▶ QUOTED PASSAGE:

Montana Technological University - HPSA Findings
Master’s student Mitchell Harvey at Montana Technological University is researching High-Pressure Slurry Ablation (HPSA) for improving flotation of Cu-Mo bulk concentrate, pyrite bearing gold tailings, and lead concentrate. He is about to conclude his work with Cu-Mo and is beginning testing gold tailings. His work so far with Cu-Mo has shown positive results.
Much of the world’s molybdenum is produced as a byproduct of copper mining where molybdenite (MoS2) is found alongside copper sulfide minerals. The copper and molybdenum sulfides are floated simultaneously to produce a Cu-Mo bulk concentrate, then the sulfides are separated with flotation to produce separate copper and molybdenum concentrates. Below is a diagram of a typical rougher cleaner circuit for separating copper and molybdenum sulfides. Ball mills are placed between cleaner cells to improve liberation of the molybdenite. This regrinding must be done in stages to avoid overgrinding of the soft molybdenite.

▶ ASSIGNMENT A: Based on the HPSA findings passage, decide whether each statement agrees with it. Answer yes or no, and quote the words that decide it. (i) Mitchell Harvey has finished his testing of gold tailings. (ii) Copper and molybdenum sulfides are floated at the same time to produce a Cu-Mo bulk concentrate. (iii) Ball mills are placed between rougher cells.
▶ ASSIGNMENT B: According to the HPSA findings passage, why is the regrinding in the copper-molybdenum separation circuit done in stages?
Use only the HPSA findings passage.

▶ AVAILABLE DATA:
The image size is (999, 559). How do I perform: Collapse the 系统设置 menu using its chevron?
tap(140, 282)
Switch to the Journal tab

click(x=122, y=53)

▶ RESPONSE AREA A:
(i) No: "is beginning testing gold tailings."
(ii) Yes: "The copper and molybdenum sulfides are floated simultaneously to produce a Cu-Mo bulk concentrate."
(iii) No: "Ball mills are placed between cleaner cells."

▶ RESPONSE AREA B: The regrinding is done in stages so the soft molybdenite is not overground. The ball mills that do this regrinding sit between cleaner cells to improve liberation of the molybdenite.